**WHAT YOU SHOULD DO:** Only the lines from the one that contains "The width and" through the end of the entries, both included, should be transcribed, exactly and without pictures.

=-=-=

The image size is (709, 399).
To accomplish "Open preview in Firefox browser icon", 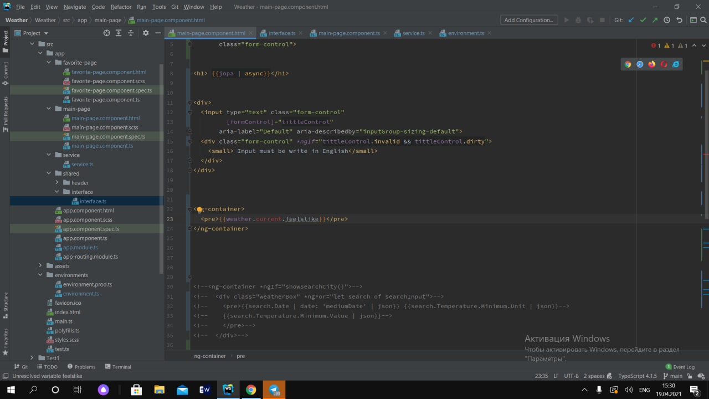I will point(651,64).
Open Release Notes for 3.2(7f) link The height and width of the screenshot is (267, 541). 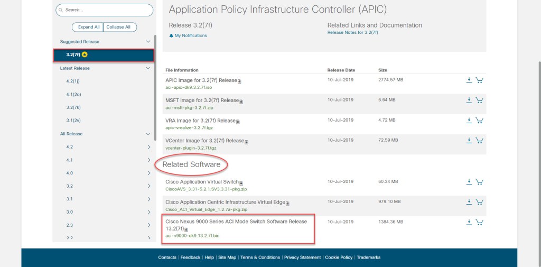[352, 32]
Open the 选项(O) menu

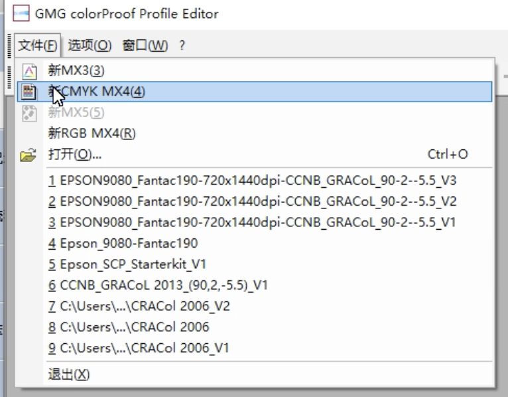pyautogui.click(x=90, y=45)
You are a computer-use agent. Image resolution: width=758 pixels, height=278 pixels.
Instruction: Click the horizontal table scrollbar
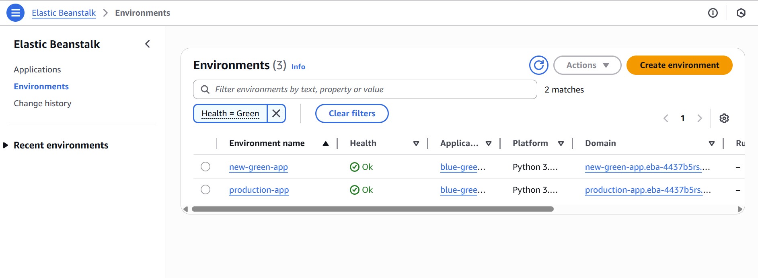pyautogui.click(x=372, y=209)
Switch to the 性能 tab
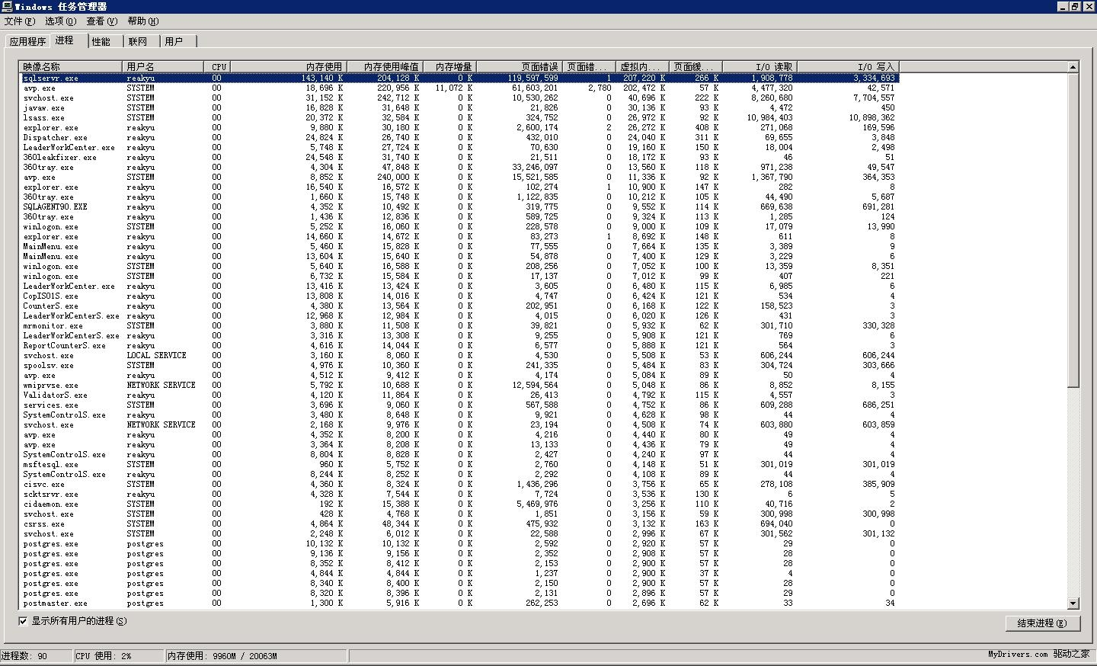The height and width of the screenshot is (666, 1097). pyautogui.click(x=101, y=41)
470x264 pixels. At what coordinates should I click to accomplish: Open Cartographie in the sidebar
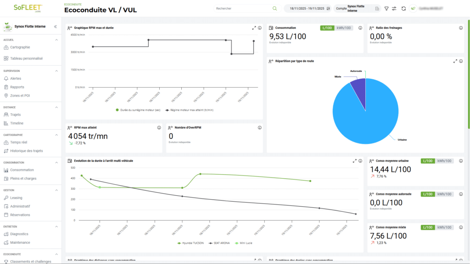(20, 47)
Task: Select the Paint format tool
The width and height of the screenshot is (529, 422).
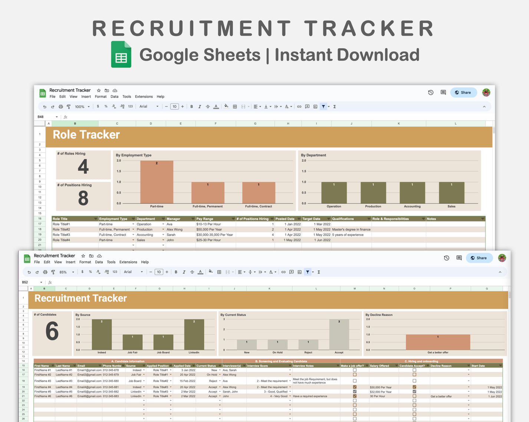Action: coord(53,272)
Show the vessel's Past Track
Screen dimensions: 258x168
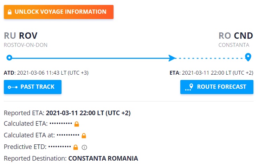[33, 87]
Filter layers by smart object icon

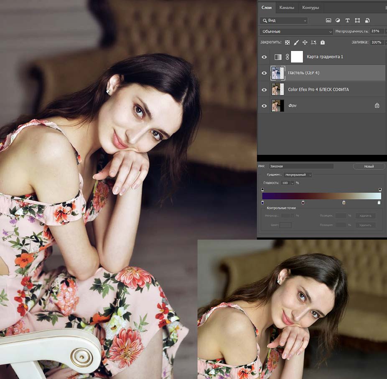(367, 20)
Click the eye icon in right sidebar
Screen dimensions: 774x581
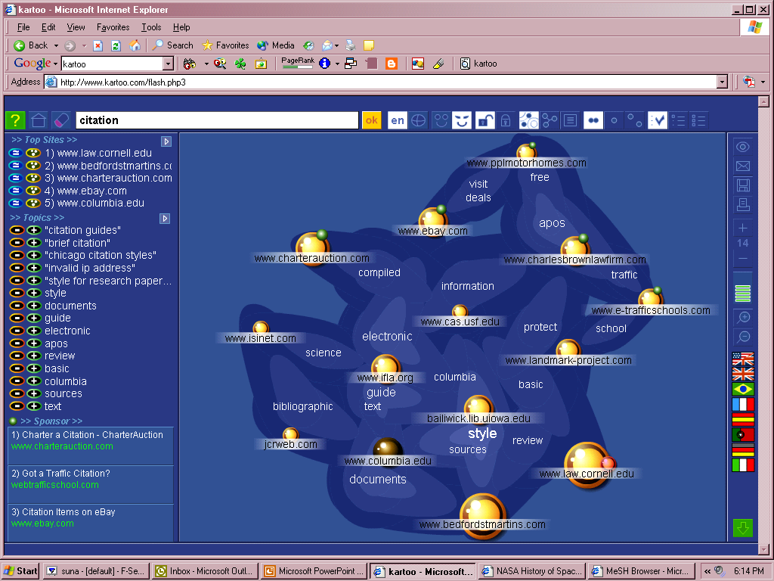pos(743,148)
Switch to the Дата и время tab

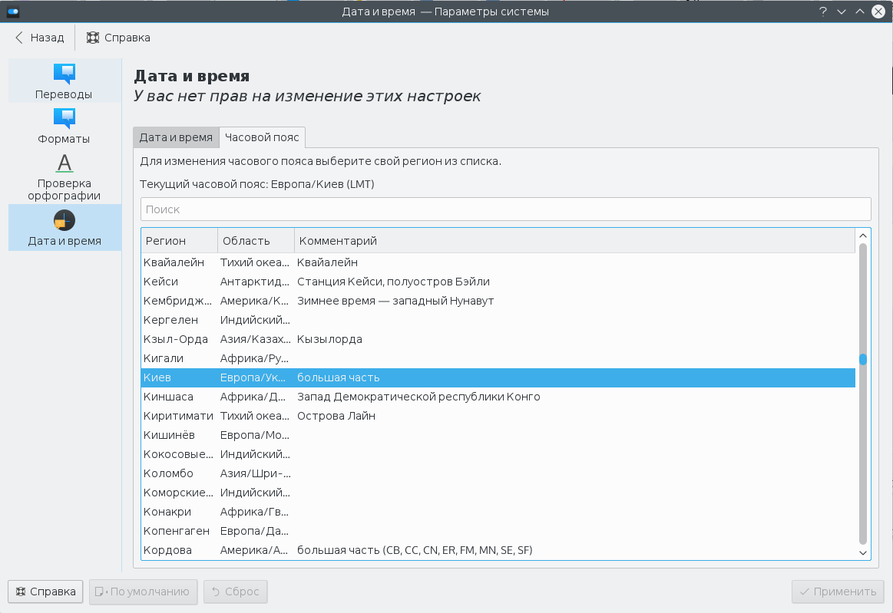point(176,137)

=-=-=

**REPLY TO THE EXERCISE:**
The width and height of the screenshot is (529, 422).
Action: coord(53,272)
Show the vessel's Past Track
Screen dimensions: 258x168
[33, 87]
Filter layers by smart object icon

(367, 20)
Click the eye icon in right sidebar
Screen dimensions: 774x581
pos(743,148)
Switch to the Дата и время tab

point(176,137)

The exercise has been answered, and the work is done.